Il fallait oser. Et Denis Sassou Nguesso l’a fait. Mieux : il l’a amélioré. Avec 94,82 % des voix au premier tour, le chef de l’État congolais signe une performance électorale digne des annales… ou des régimes qui n’aiment pas trop les surprises.

À 82 ans et après plus de quatre décennies cumulées au pouvoir, le président sortant s’offre ainsi un cinquième mandat qui le mènera, sauf imprévu constitutionnel ou biologique, jusqu’en 2031.

L’annonce, faite avec le plus grand sérieux par le ministre de l’Intérieur Raymond Zéphyrin Mboulou, a consacré un score soviétique : 2.507.038 voix pour l’homme fort de Brazzaville. Une formalité presque administrative.

Officiellement, la participation atteint 84,65 %. Officieusement, dans les rues étrangement calmes de la capitale, le scrutin avait des airs de jour férié sous surveillance. Circulation interdite, commerces fermés, internet coupé : voter relevait presque d’un acte de foi… ou de discipline.

Une victoire sous cloche

Dimanche, Brazzaville ressemblait moins à une capitale électorale qu’à une ville sous cloche. Des militaires en patrouille, des bureaux de vote sous haute surveillance, et des électeurs discrets, parfois silencieux au point de refuser d’être filmés ou même nommés. Une démocratie pudique, en somme.

La coupure d’internet — devenue un classique électoral local — a, une fois de plus, privé le pays de son pouls numérique. Certains habitants ont dû longer le fleuve Congo pour capter le réseau venu de la RDC voisine.

Ironie géographique : pour suivre leur propre élection, les Congolais de Brazzaville se connectent… à Kinshasa.

Opposition absente, résultat présent

Face à Denis Sassou Nguesso, six candidats faisaient acte de présence, sans véritable poids politique. Les principaux partis d’opposition avaient choisi de boycotter le scrutin, dénonçant des conditions « non transparentes ».

Une stratégie qui, sans surprise, n’a pas empêché la victoire du président — mais l’a peut-être facilitée.

Pendant ce temps, deux figures majeures de l’opposition, Jean-Marie Michel Mokoko et André Okombi Salissa, continuent de purger des peines de 20 ans de prison pour atteinte à la sûreté de l’État.

Une campagne électorale sans adversaires encombrants : le rêve de tout candidat.

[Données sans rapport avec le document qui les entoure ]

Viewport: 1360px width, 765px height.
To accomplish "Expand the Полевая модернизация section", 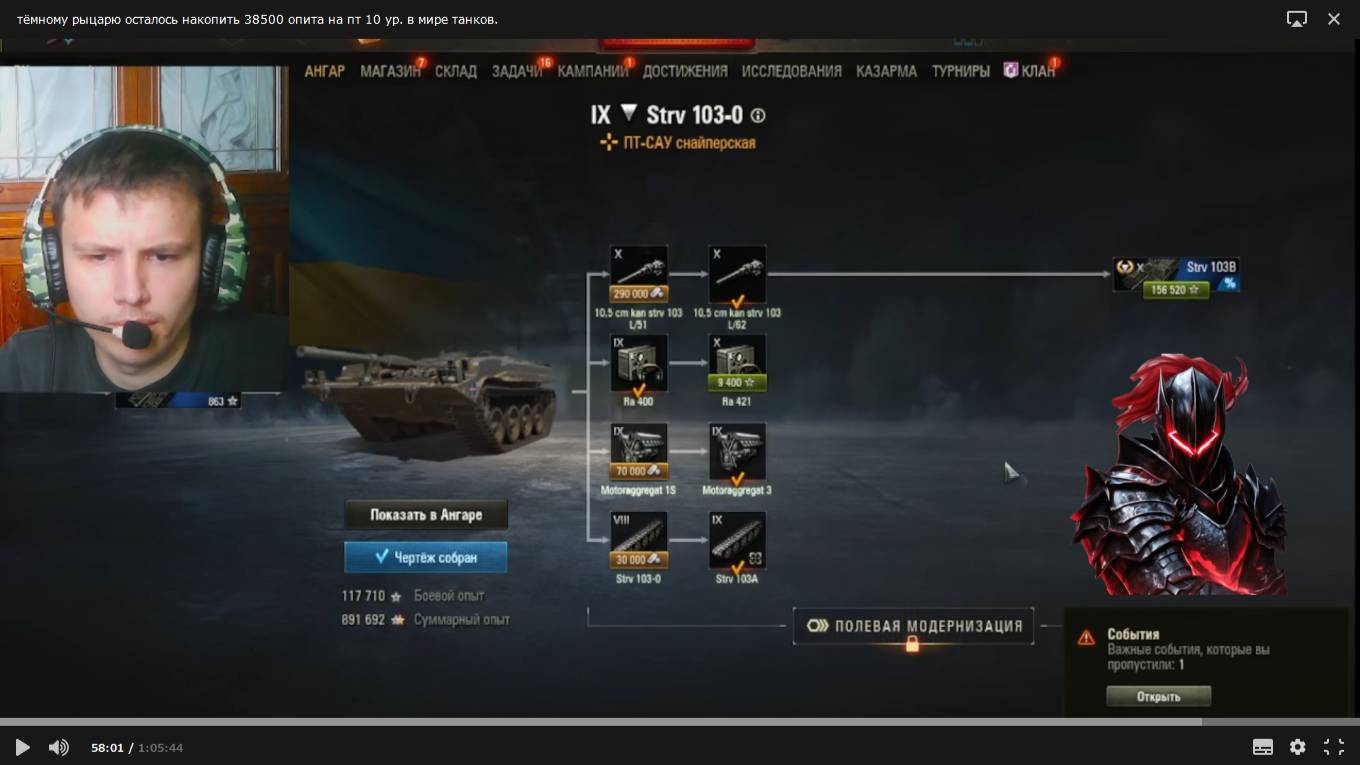I will [913, 627].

Une longévité à toute épreuve

Arrivé au pouvoir en 1979, écarté en 1992, puis revenu par les armes en 1997 à l’issue d’une guerre civile, Denis Sassou Nguesso s’impose comme l’un des dirigeants les plus durables du continent. Une constance qui force l’admiration… ou l’inquiétude, selon le point de vue.

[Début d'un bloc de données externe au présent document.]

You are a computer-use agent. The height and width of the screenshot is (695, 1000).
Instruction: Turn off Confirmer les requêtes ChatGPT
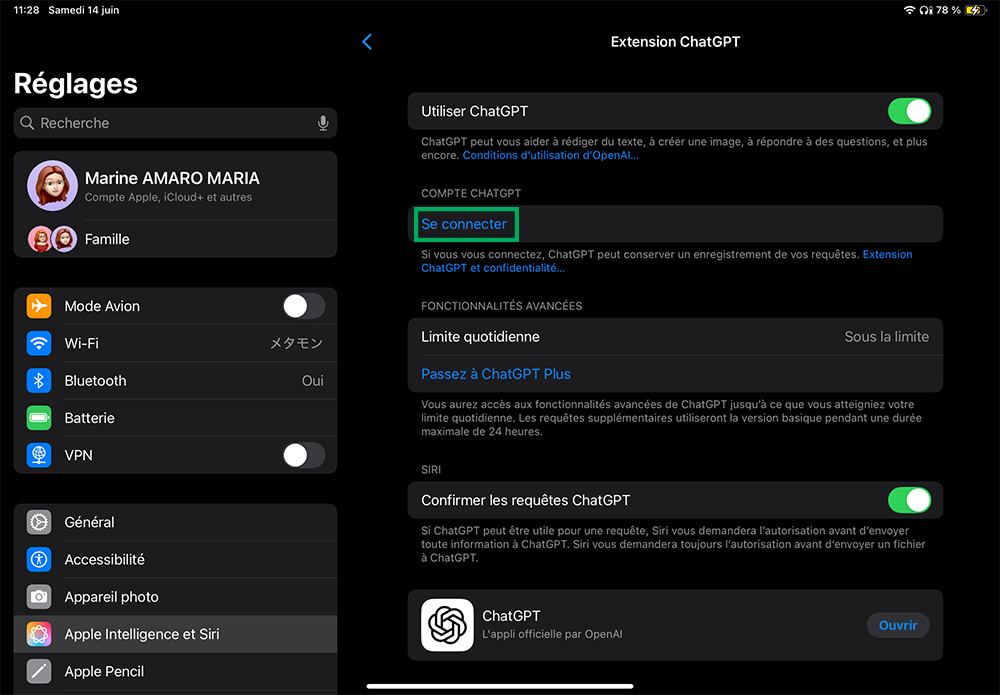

En 2021, il avait déjà été réélu avec 88,40 %. En 2026, il fait mieux. À ce rythme, la barre des 100 % semble presque à portée — à condition, bien sûr, que les mathématiques électorales restent aussi souples.

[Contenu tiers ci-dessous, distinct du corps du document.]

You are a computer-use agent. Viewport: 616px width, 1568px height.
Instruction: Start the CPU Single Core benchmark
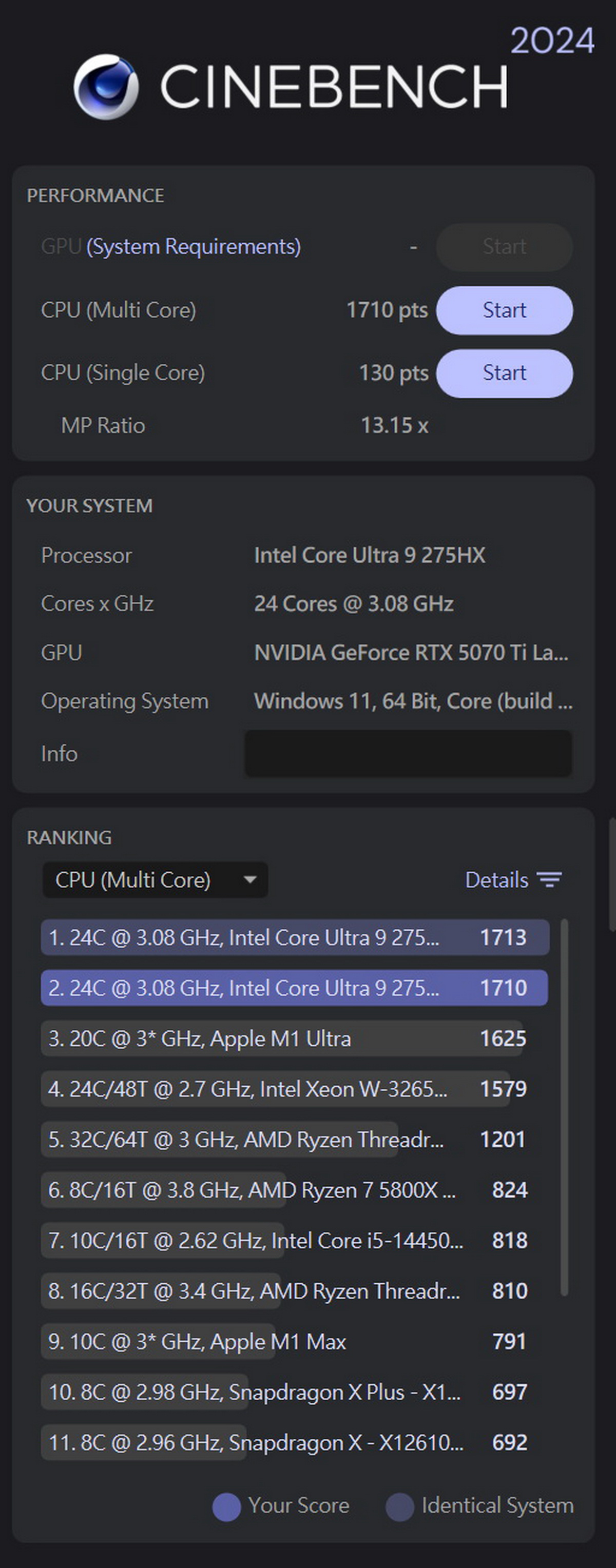(504, 373)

Et après ? Reste une question que même les scores écrasants ne peuvent totalement dissiper : celle de la succession.

La Constitution, en théorie, devrait empêcher une nouvelle candidature en 2031. Mais dans une région où les textes fondamentaux ont parfois la plasticité du caoutchouc, l’hypothèse d’un nouvel aménagement n’est jamais totalement exclue.

Interrogé, le président assure qu’il ne restera « pas une éternité » au pouvoir et que « le tour des jeunes viendra ».

Une promesse qui, au Congo-Brazzaville, semble appartenir à cette catégorie de vérités intemporelles : toujours valables… mais rarement datées.

En attendant, le pays repart pour cinq ans de stabilité — ou de statu quo, c’est selon. Et avec près de 95 % des voix, Denis Sassou Nguesso n’a pas seulement gagné une élection : il a, une fois de plus, écrasé toute idée de suspense.